*About this task:*
Return the records below exactly; pictures stay out.

Start of Block

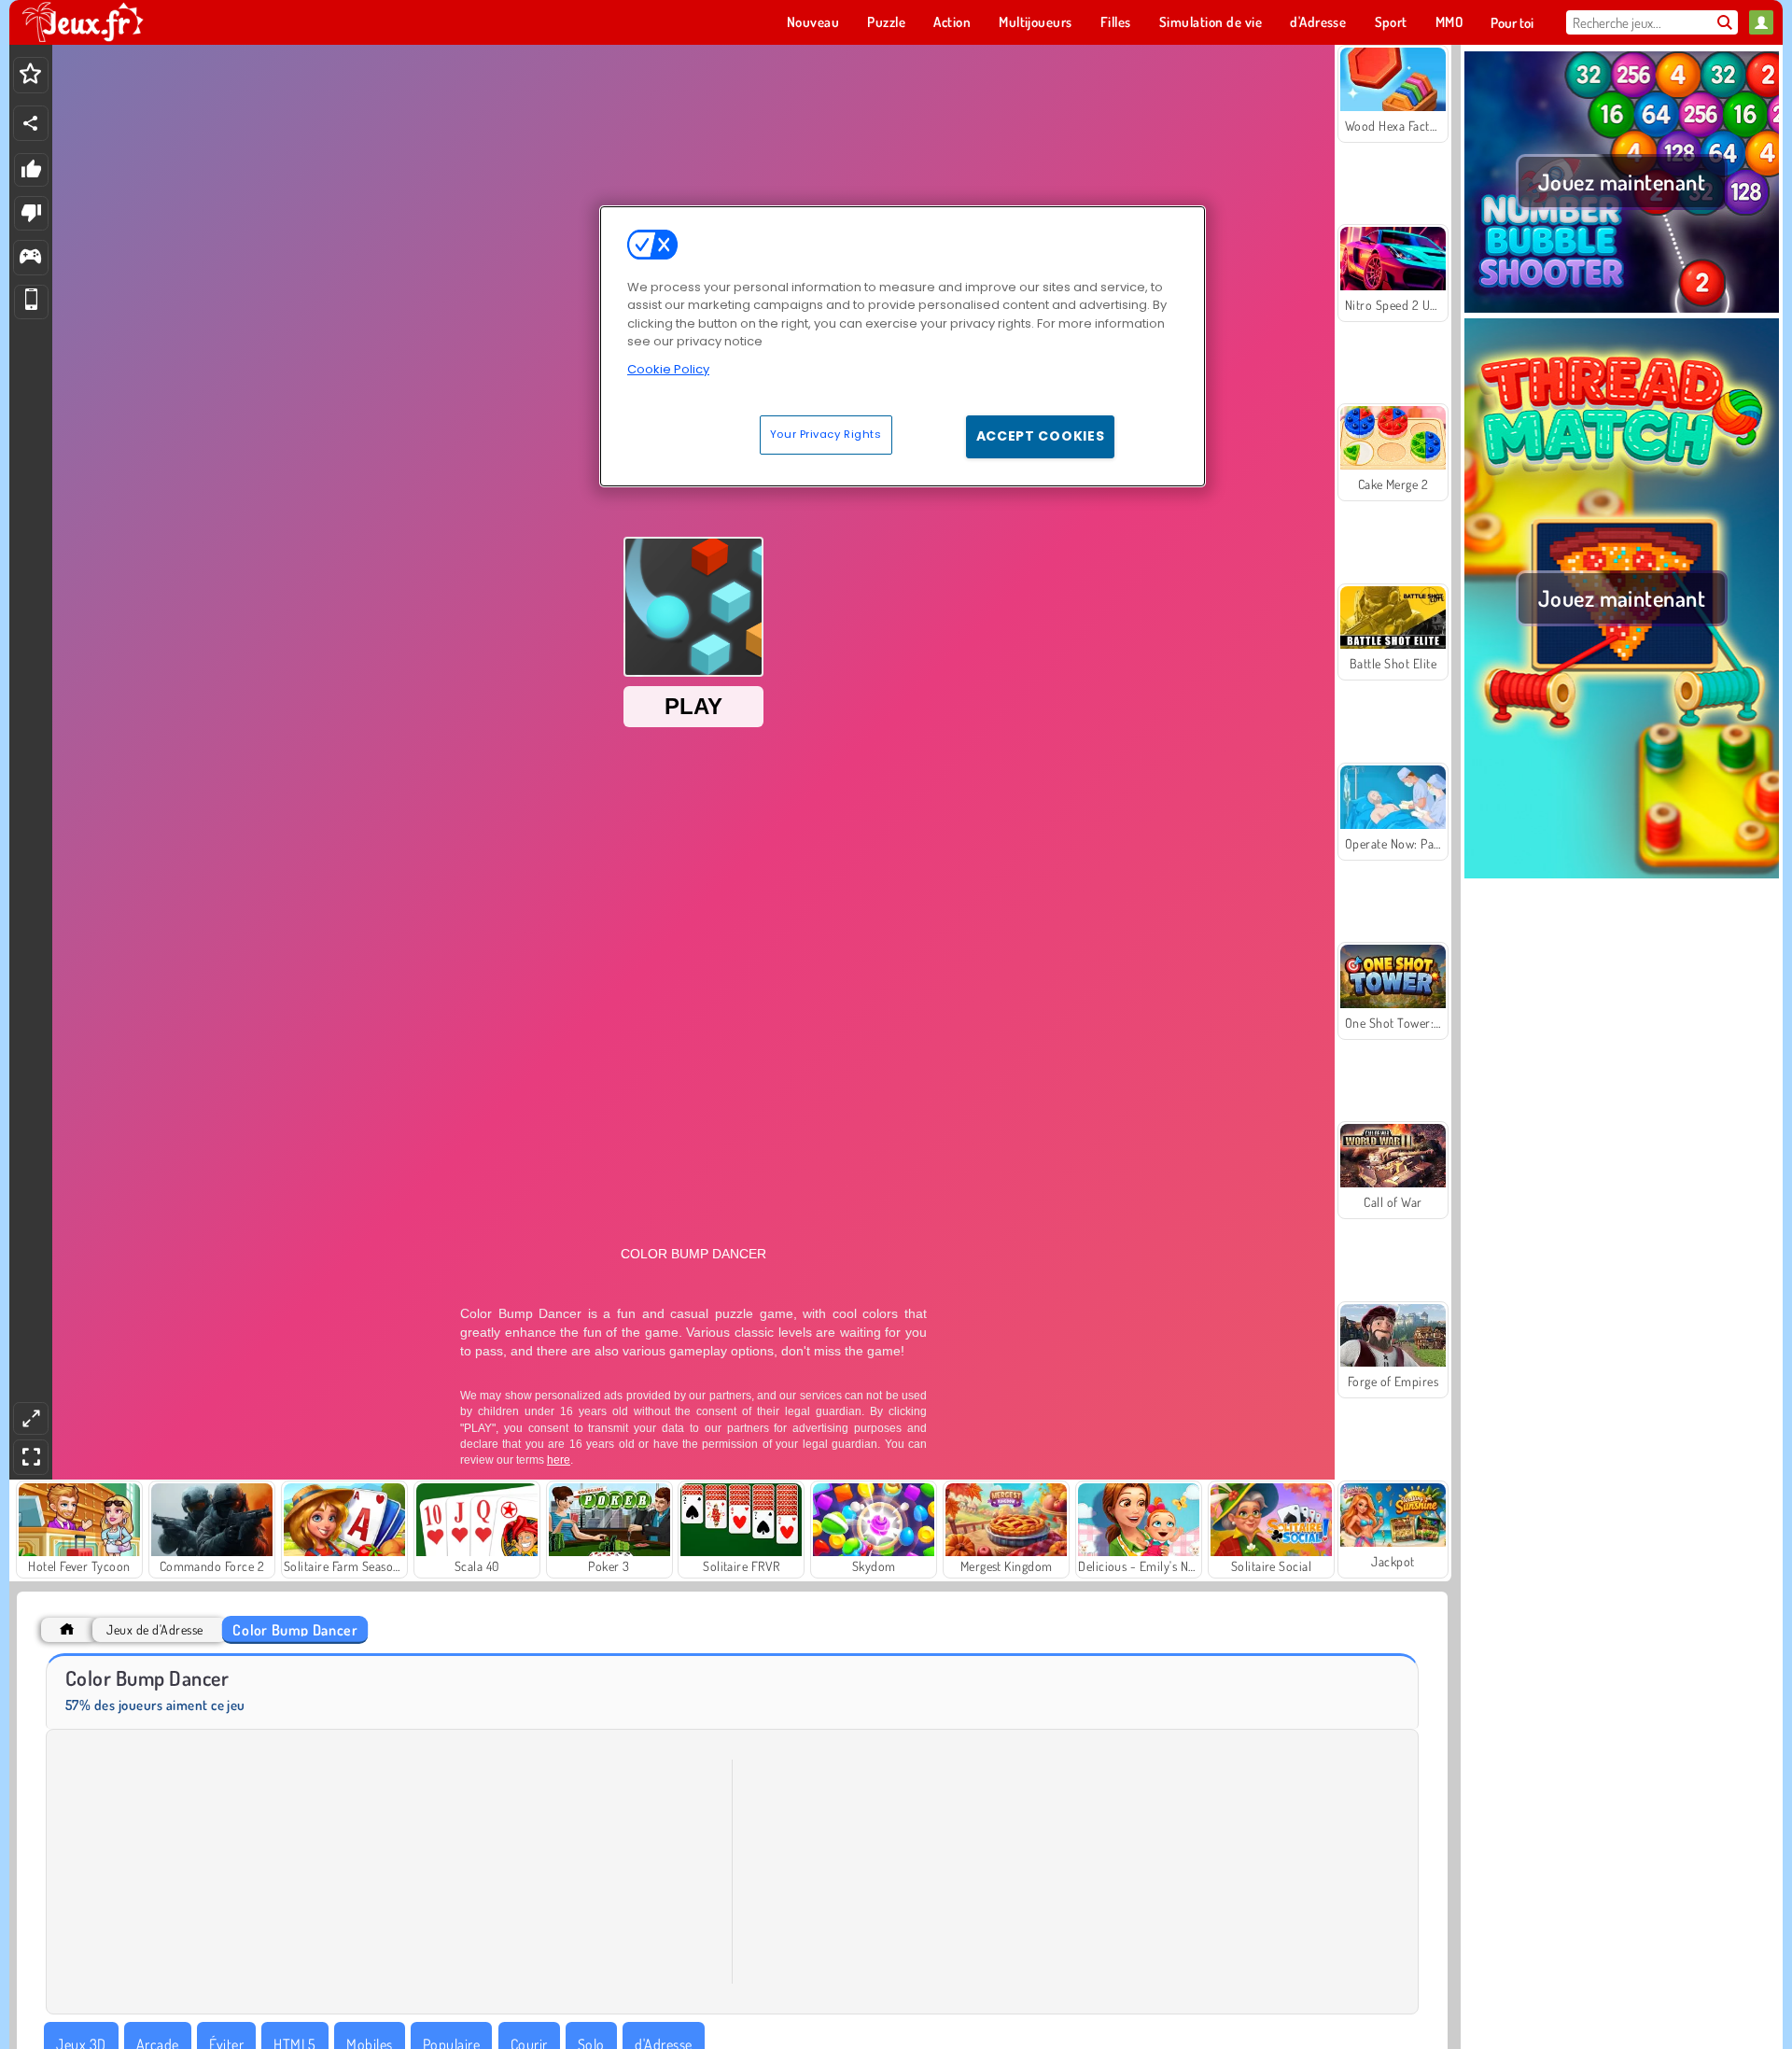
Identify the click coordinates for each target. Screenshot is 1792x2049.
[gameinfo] (30, 258)
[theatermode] (31, 1418)
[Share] (31, 123)
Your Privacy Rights (826, 434)
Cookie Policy (668, 369)
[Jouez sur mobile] (31, 302)
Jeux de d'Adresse (154, 1629)
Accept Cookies (1040, 436)
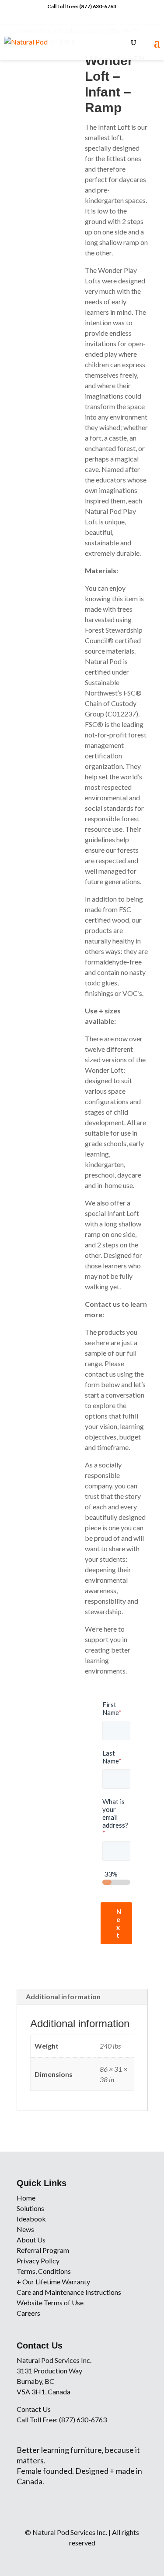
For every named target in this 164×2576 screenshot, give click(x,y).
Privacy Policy (38, 2260)
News (25, 2229)
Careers (28, 2313)
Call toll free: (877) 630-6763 (81, 6)
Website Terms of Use (50, 2302)
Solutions (30, 2208)
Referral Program (43, 2250)
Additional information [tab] (63, 1996)
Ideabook (31, 2218)
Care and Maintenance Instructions (69, 2292)
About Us (31, 2239)
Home (26, 2198)
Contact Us (34, 2409)
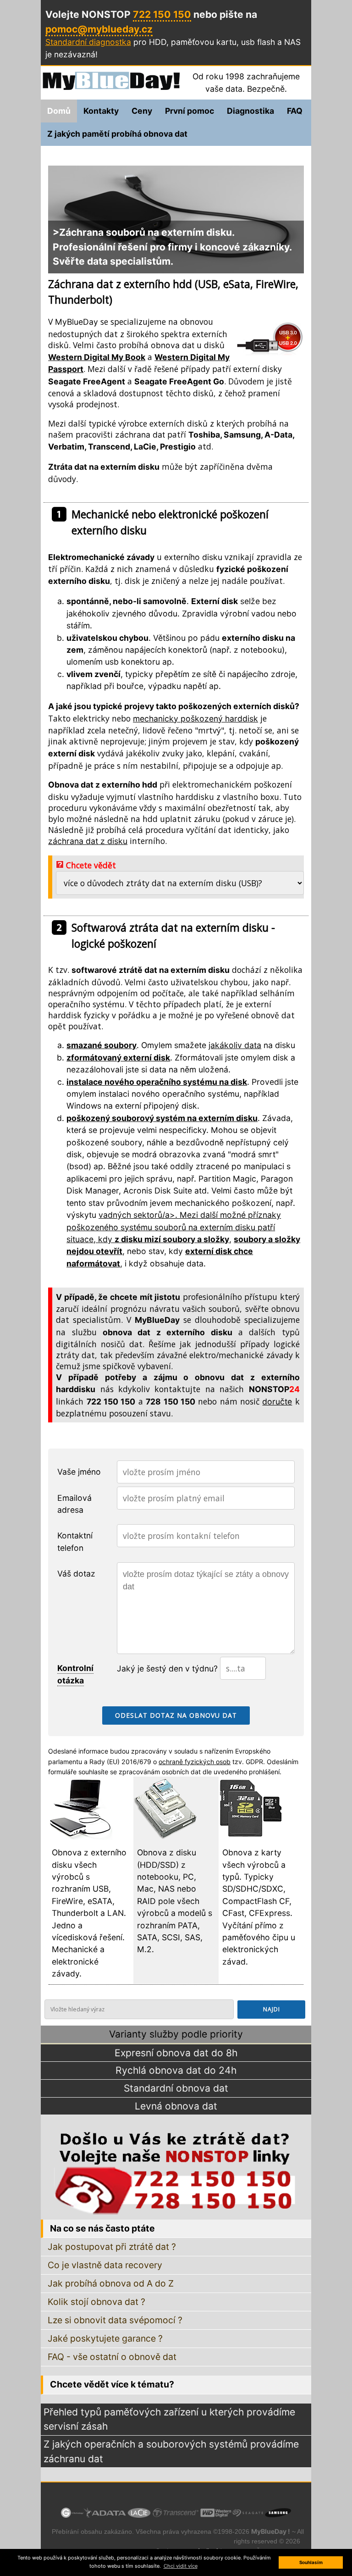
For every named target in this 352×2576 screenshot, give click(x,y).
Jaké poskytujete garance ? (105, 2338)
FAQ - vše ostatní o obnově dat (112, 2356)
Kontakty (101, 111)
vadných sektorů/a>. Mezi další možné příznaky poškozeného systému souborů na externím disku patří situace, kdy (173, 1227)
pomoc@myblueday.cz (99, 29)
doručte (277, 1401)
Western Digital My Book (96, 357)
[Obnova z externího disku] (80, 1837)
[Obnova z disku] (165, 1837)
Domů (59, 111)
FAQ (294, 111)
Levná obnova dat (176, 2106)
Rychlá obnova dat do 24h (176, 2070)
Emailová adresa (74, 1504)
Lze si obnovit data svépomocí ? (115, 2320)
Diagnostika (250, 111)
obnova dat (172, 345)
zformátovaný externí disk (118, 1057)
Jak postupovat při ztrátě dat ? (112, 2246)
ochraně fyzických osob (195, 1761)
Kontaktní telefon (75, 1541)
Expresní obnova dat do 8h (176, 2053)
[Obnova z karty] (251, 1837)
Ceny (142, 111)
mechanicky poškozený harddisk (195, 718)
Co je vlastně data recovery (105, 2265)
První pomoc (189, 111)
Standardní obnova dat (176, 2088)
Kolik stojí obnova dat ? (96, 2301)
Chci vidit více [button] (181, 2566)
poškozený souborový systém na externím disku (162, 1118)
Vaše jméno (79, 1472)
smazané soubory (101, 1045)
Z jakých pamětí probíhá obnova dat (117, 134)
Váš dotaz (76, 1573)
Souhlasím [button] (311, 2562)
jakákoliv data (235, 1045)
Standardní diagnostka (88, 42)
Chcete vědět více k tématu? (112, 2384)
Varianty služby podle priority (176, 2034)
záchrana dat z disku (87, 841)
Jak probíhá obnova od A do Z (111, 2283)
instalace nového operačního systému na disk (156, 1082)
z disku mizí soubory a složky (172, 1239)
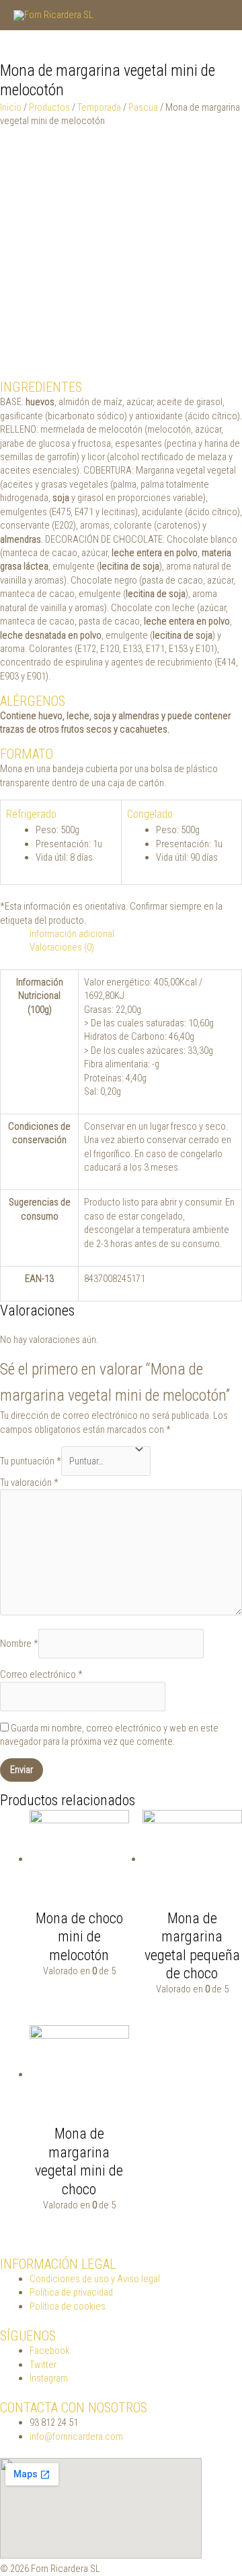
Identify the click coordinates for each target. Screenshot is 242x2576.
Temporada (99, 107)
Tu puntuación (30, 1461)
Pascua (143, 107)
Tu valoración (29, 1483)
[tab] (136, 934)
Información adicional (72, 934)
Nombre (19, 1644)
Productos (49, 107)
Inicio (11, 107)
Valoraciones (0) (62, 947)
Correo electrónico (41, 1674)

End of Block

*Task solution:*
Identify the click coordinates for each target. Screenshot is 1792x2049.
[gameinfo] (30, 258)
[theatermode] (31, 1418)
[Share] (31, 123)
Your Privacy Rights (826, 434)
Cookie Policy (668, 369)
[Jouez sur mobile] (31, 302)
Jeux de d'Adresse (154, 1629)
Accept Cookies (1040, 436)
For every named target in this 164×2576 screenshot, give click(x,y).
Privacy Policy (38, 2260)
News (25, 2229)
Careers (28, 2313)
Call toll free: (877) 630-6763 (81, 6)
Website Terms of Use (50, 2302)
Solutions (30, 2208)
Referral Program (43, 2250)
Additional information [tab] (63, 1996)
Ideabook (31, 2218)
Care and Maintenance Instructions (69, 2292)
About Us (31, 2239)
Home (26, 2198)
Contact Us (34, 2409)
For every named target in this 352×2576 screenshot, give click(x,y).
Jaké poskytujete garance ? (105, 2338)
FAQ - vše ostatní o obnově dat (112, 2356)
Kontakty (101, 111)
vadných sektorů/a>. Mezi další možné příznaky poškozeného systému souborů na externím disku patří situace, kdy (173, 1227)
pomoc@myblueday.cz (99, 29)
doručte (277, 1401)
Western Digital My Book (96, 357)
[Obnova z externího disku] (80, 1837)
[Obnova z disku] (165, 1837)
Domů (59, 111)
FAQ (294, 111)
Levná obnova dat (176, 2106)
Rychlá obnova dat do 24h (176, 2070)
Emailová adresa (74, 1504)
Lze si obnovit data svépomocí ? (115, 2320)
Diagnostika (250, 111)
obnova dat (172, 345)
zformátovaný externí disk (118, 1057)
Jak postupovat při ztrátě dat ? (112, 2246)
ochraně fyzických osob (195, 1761)
Kontaktní telefon (75, 1541)
Expresní obnova dat do 8h (176, 2053)
[Obnova z karty] (251, 1837)
Ceny (142, 111)
mechanicky poškozený harddisk (195, 718)
Co je vlastně data recovery (105, 2265)
První pomoc (189, 111)
Standardní obnova dat (176, 2088)
Kolik stojí obnova dat ? (96, 2301)
Chci vidit více [button] (181, 2566)
poškozený souborový systém na externím disku (162, 1118)
Vaše jméno (79, 1472)
smazané soubory (101, 1045)
Z jakých pamětí probíhá obnova dat (117, 134)
Váš dotaz (76, 1573)
Souhlasím [button] (311, 2562)
jakákoliv data (235, 1045)
Standardní diagnostka (88, 42)
Chcete vědět více k tématu? (112, 2384)
Varianty služby podle priority (176, 2034)
záchrana dat z disku (87, 841)
Jak probíhá obnova od A do Z (111, 2283)
instalace nového operačního systému na disk (156, 1082)
z disku mizí soubory a složky (172, 1239)
Identify the click coordinates for each target. Screenshot is 242x2576.
Temporada (99, 107)
Tu puntuación (30, 1461)
Pascua (143, 107)
Tu valoración (29, 1483)
[tab] (136, 934)
Información adicional (72, 934)
Nombre (19, 1644)
Productos (49, 107)
Inicio (11, 107)
Valoraciones (0) (62, 947)
Correo electrónico (41, 1674)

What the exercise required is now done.